Tirs autour de l'aéroport de Niamey : la situation sous haute tension

Des détonations nocturnes à Niamey ravivent les tensions au Niger.
Tirs autour de l'aéroport de Niamey : la situation sous haute tension
La zone militaire de l'aéroport de Niamey, au Niger, le 12 janvier 2026. © AFP -

Dans la nuit de mercredi à jeudi, des échanges de tirs nourris ont perturbé le calme habituel de Niamey, la capitale du Niger. Les premiers coups de feu ont été entendus peu après minuit, suscitant des inquiétudes au sein de la population. Bien que la paix soit apparemment revenue vers 2 heures, des partisans du régime militaire ont lancé des appels à la mobilisation pour 'défendre le pays'.

Les témoignages recueillis sur place, en particulier d'habitants d'un quartier proche de l'aéroport international de Niamey, indiquent que de fortes détonations ont été perçues tout au long de la nuit. Selon l'agence de presse AFP, le Niger fait face à des violences jihadistes qui deviennent de plus en plus fréquentes.

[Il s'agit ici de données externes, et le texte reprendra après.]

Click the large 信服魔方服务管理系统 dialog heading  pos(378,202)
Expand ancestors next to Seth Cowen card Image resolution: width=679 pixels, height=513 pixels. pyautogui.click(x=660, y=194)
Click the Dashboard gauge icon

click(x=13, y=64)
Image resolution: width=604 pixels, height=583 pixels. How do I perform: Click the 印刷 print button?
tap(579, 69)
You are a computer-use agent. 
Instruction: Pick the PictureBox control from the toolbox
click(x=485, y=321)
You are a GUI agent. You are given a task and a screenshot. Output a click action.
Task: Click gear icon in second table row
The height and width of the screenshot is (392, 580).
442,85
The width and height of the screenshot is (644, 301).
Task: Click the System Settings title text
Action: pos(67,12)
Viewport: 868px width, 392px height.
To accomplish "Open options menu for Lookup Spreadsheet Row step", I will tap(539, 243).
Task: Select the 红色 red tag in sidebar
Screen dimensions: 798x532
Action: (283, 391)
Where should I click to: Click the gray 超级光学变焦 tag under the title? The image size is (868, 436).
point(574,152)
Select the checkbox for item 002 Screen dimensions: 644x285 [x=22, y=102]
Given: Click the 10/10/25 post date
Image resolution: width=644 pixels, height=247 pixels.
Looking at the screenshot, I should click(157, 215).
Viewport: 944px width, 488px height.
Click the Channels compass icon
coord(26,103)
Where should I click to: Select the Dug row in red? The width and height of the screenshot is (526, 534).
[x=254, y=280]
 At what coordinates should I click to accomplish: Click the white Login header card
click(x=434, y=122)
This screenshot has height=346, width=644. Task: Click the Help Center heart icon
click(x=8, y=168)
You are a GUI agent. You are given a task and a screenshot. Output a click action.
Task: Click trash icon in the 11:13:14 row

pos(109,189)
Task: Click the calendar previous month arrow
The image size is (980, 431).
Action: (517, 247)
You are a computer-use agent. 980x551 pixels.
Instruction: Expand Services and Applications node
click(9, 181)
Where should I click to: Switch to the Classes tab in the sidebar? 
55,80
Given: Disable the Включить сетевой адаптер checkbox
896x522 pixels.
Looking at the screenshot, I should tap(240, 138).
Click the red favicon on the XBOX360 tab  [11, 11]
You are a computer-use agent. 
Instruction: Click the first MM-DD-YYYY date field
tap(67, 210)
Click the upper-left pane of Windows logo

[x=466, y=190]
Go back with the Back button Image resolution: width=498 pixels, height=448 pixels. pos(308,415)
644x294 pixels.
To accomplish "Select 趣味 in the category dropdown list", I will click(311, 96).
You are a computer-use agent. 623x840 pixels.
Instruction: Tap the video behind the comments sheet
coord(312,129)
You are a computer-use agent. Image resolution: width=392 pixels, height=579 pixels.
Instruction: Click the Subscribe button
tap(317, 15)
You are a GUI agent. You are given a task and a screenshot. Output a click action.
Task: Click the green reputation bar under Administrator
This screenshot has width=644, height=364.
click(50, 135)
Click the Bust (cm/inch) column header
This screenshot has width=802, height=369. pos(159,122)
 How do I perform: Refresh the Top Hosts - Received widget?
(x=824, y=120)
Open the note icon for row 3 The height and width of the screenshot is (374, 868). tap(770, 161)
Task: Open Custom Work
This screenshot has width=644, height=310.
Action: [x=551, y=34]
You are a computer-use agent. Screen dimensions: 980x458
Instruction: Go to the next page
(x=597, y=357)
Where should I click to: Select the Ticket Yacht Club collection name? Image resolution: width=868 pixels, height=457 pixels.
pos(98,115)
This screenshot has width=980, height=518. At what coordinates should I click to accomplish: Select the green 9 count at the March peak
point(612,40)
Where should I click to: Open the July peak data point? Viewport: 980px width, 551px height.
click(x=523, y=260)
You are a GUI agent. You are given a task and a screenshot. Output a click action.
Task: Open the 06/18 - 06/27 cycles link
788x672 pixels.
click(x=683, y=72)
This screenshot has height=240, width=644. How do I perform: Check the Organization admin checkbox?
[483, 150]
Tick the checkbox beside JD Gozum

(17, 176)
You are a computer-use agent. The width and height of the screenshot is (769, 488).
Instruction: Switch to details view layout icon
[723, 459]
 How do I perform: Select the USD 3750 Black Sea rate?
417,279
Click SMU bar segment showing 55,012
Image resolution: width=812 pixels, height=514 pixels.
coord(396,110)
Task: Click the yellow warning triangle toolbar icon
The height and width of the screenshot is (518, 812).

Situé à une dizaine de kilomètres de la présidence nigérienne, l'aéroport Diori Hamani est un point stratégique pour les forces militaires du pays, abritant notamment une base de drones et le QG de la Force unifiée créée avec le Burkina Faso et le Mali pour lutter contre les groupes jihadistes. Des images partagées sur les réseaux sociaux montrent des traînées lumineuses dans le ciel, suggérant l'utilisation de missiles sol-air, potentiellement contre des drones.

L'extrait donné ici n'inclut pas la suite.